Heaven forfend we should actually have to seek out, read, research, listen, watch, discuss, think or evaluate. In no other sphere of our lives do we expect answers to fall into our laps, or be spoon-fed the motivation to participate in a process. When you’re booking a holiday you readily accept that you’ll have to work and research to get the best deal. You don’t expect a phone call like this:

“Hello, Mrs McGlinchy, this is Turkey. I just wondered if we could count on your support this holiday season? I’ve also got some statistics here which prove unequivocally that Sunny Beach is a fucking shithole.”

“Huh. I’m surprised you’ve got the cheek to phone. Last time I holidayed with you I couldn’t concentrate on my Jackie Collins for all that prayer racket five times a day. Do you think you could ask them to give it a rest – at least for the first two weeks in July? Oh, hang on, got to go… that’s Spain on Call Waiting…”

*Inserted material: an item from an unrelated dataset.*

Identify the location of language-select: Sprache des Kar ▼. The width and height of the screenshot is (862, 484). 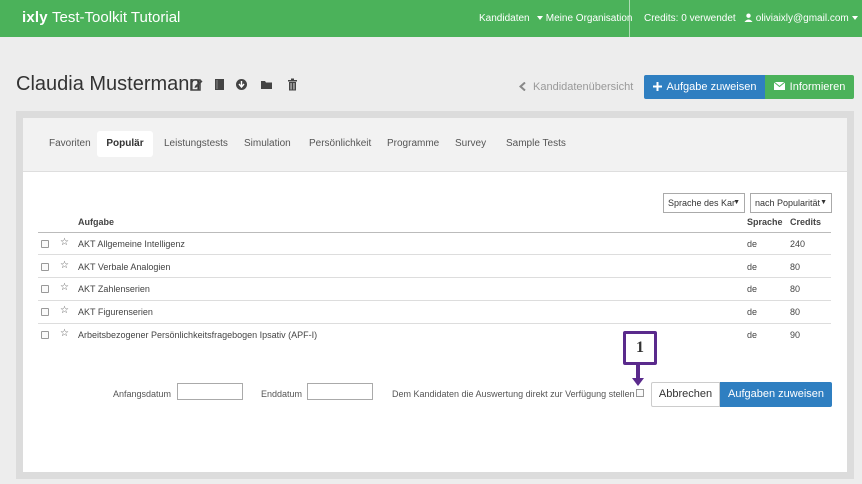
(704, 203).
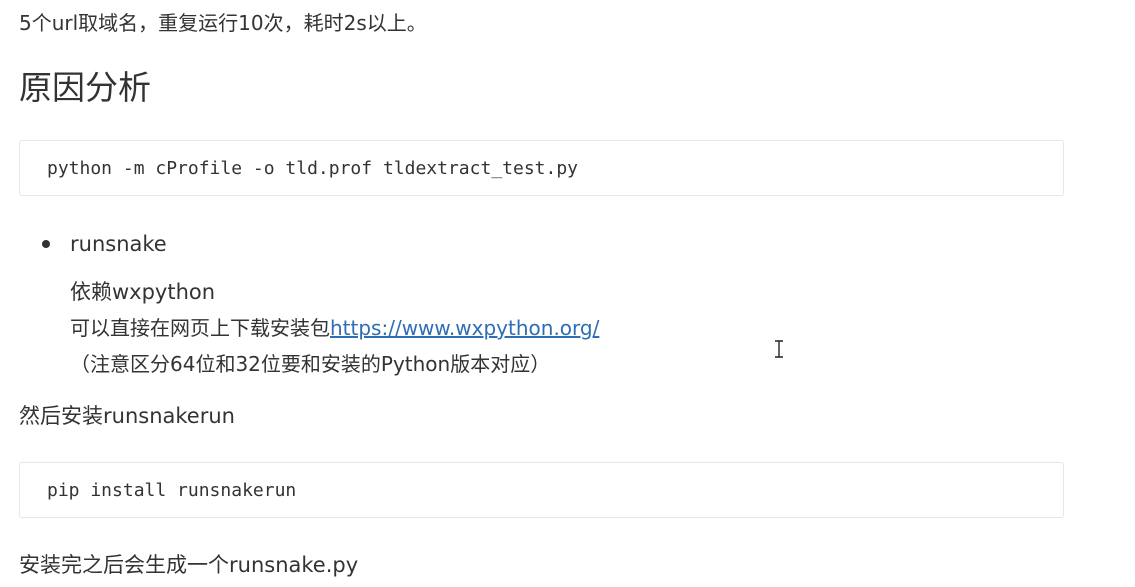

I know, I know, political campaigners regularly carry out door-to-door and telephone canvassing so that analogy isn’t perfect, but you take my point, right? You wouldn’t rely solely on canvassing to help make up your mind on an issue, would you? You wouldn’t refuse to find the facts for yourself and instead sit in a vegetative stupor on the off-chance that somebody was going to hand you a piece of paper with THE ANSWERS on it. (“I’m no’ deciding anything till there’s a chap on that door. And if it’s a Halloween guiser, then I guess I’ll be votin’ Dracula this year, eh?”) I certainly hope not. In any case, I’ve always believed that canvassing’s more about having a greater number of troops on the ground to gain a psychological advantage over the enemy, rather than a genuine attempt to sway the undecided or win converts through talk.

A genius comedy character invented by the Better Together campaign.

A genius comedy character invented by the Better Together campaign.

The debate is now thundering towards its climax, and you can’t lift a newspaper, switch on the TV, or round a corner without encountering a YES or a NO. Whatever the result on Thursday, what’s happening now is a bona fide democratic miracle. Scottish people are talking and organising and debating and enthusing in a way I haven’t witnessed in my lifetime. And what do we hear from the people who before had complained of a lack of engagement? That they’re bored of it all. Now that they possess all of the information they could possibly need or want… they don’t want it. Let’s start the chant:

“What do we want?”

“INFORMATION!”

“When do we want it?”

“ACTUALLY WE’VE CHANGED OUR MINDS.”

In our modern age of 24-hour rolling news and social-media saturation we’ve become too used to news stories having a three-day care-by-date. I dare say that even if a nuke were to wipe out 9/10 of civilisation on a Monday, everyone would be sick of hearing about it by the Wednesday. I find it desperately sad that although Thursday’s referendum is the most important political event in our country’s modern history, already a large number of people are wishing they could just be left in peace to watch Big Brother. (While Big Brother watches us.)

It’s a good job we didn’t have such short attention spans, or indeed Facebook, in days gone by, else we might have seen a few social-media status updates like these ones:

“OMG Patty Hurst or sumthin has thrown herself under a horse. Am I da only one that’s soooo over it? Neeiiiiiggghhhh thanks, lov e!!! Lol!”

“So yoove got to give up yer seat on the bus? BFD. Getting bored of this now… shurrupaboutit! Yoove got speshal buses for YOORSELVES anyway, so get on dem!! Or walk, it’s betta 4 u anyway, lazy!!”

“So da Nazis have aressted yoor family and karted them off in da train?… YAWN CITY! Cheeseus, does evryfing have to be about politicks these days?”

Please don’t weary of one of the most important discussions, debates and decisions in modern Scottish history. This is a great thing. It’s not a fad: it’s a movement, and one that will have an influence upon every single facet of your life wherever it takes us. There’s no such thing as talking about it too much.

If it helps, just think of the independence movement as a giant picture of your own dinner.